Wien (OTS) - Die Vorsitzende der Trägerkonferenz im Hauptverband der Sozialversicherungsträger Mag.a Ingrid Reischl mahnt mehr Qualität und Sachlichkeit bei der Diskussion um Verwaltungsreformen im Gesundheitswesen ein. "Es gibt im Gesundheitsbereich 'best practice'-Beispiele von denen man sich einiges abschauen kann. So haben etwa die Gebietskrankenkassen (GKKs) ein striktes Konsolidierungsprogramm mit konkret festgemachten und evaluierbaren Finanzzielen bis 2013 beschlossen. Die Verwaltungskostenquote der GKKs konnte seit dem Jahr 2000 deutlich gesenkt werden und liegt nur mehr bei 2,5 Prozent.
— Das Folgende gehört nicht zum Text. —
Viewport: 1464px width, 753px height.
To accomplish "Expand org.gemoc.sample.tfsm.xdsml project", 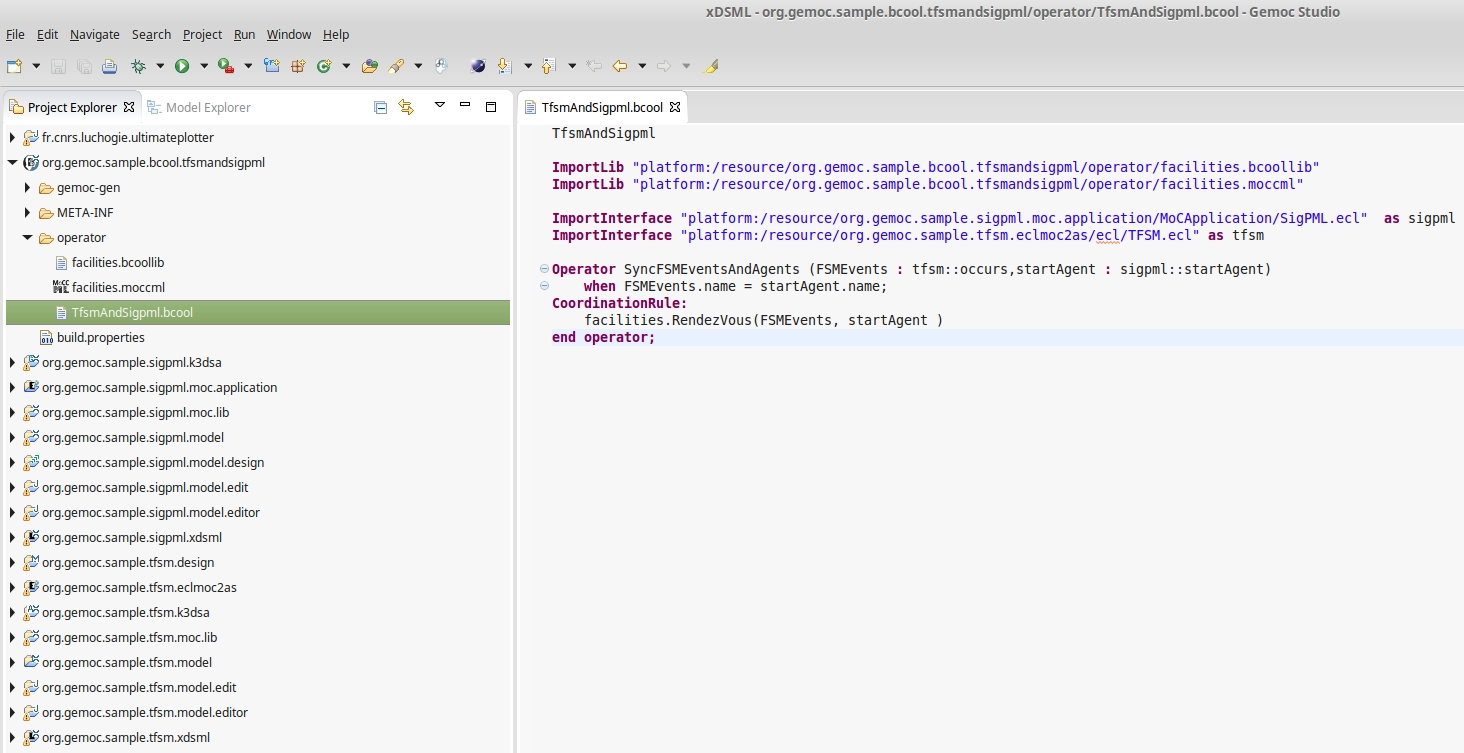I will (x=12, y=738).
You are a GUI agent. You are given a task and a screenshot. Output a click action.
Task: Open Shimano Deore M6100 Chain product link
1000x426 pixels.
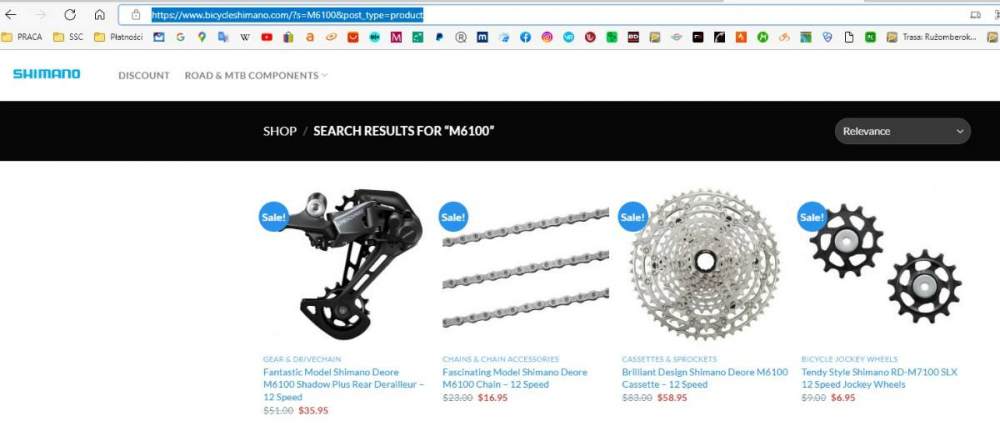[515, 378]
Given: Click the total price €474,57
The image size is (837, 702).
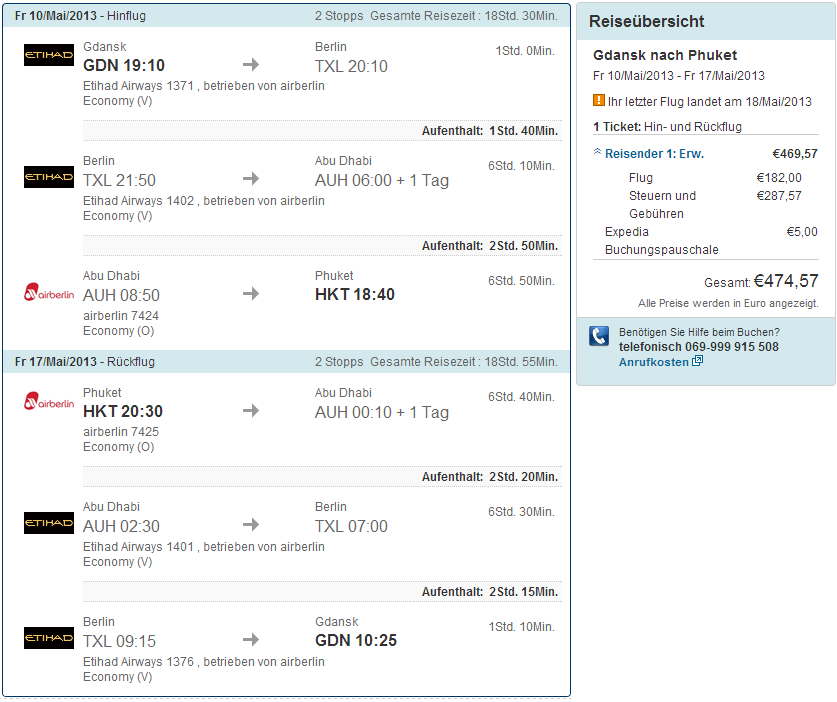Looking at the screenshot, I should coord(786,281).
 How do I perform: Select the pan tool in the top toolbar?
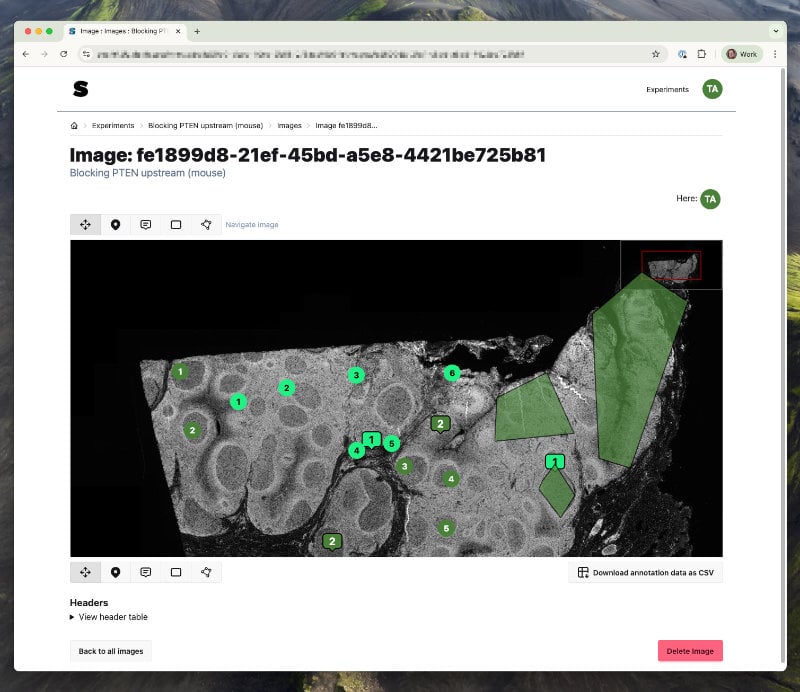(x=85, y=224)
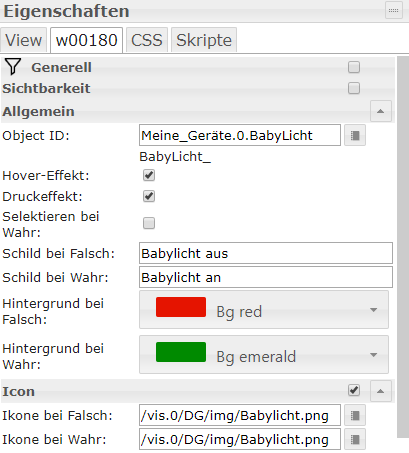This screenshot has width=409, height=453.
Task: Open file picker for Ikone bei Falsch
Action: (355, 415)
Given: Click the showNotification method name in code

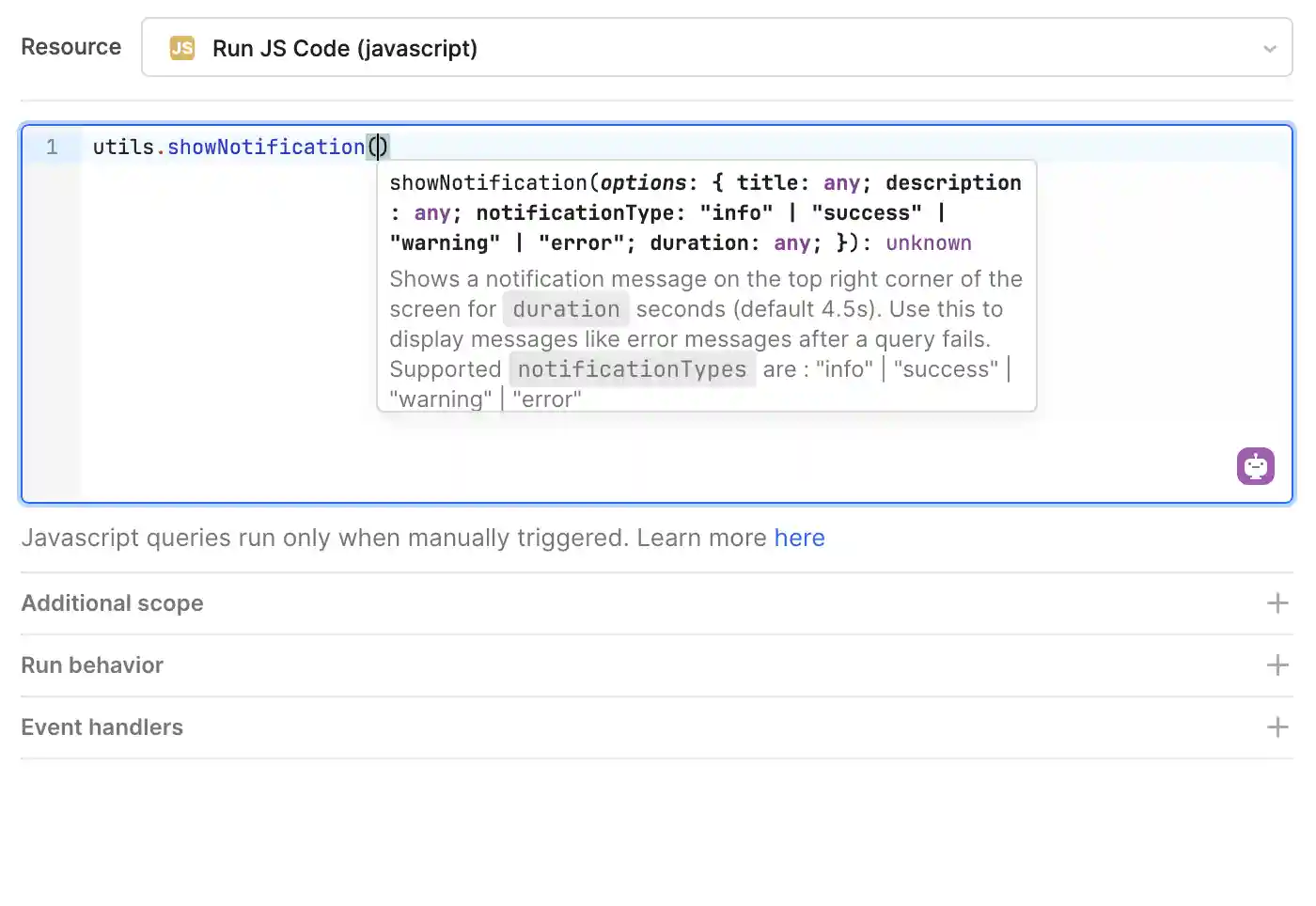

Der Aufwand für EDV stagniert seit Jahren. -Und das bei laufend zusätzlichen Administrationsaufgaben, die der Gesetzgeber den GKKs auferlegt (Rezeptgebührenobergrenze, Auftraggeberhaftung, etc.). So gesehen sind die Gebietskrankenkassen nicht die 'Schmuddelkinder' sondern die 'Musterknaben'. Ich würde mir wünschen, dass in allen Bereichen des Gesundheitswesens so reformorientiert vorgegangen wird" so Reischl.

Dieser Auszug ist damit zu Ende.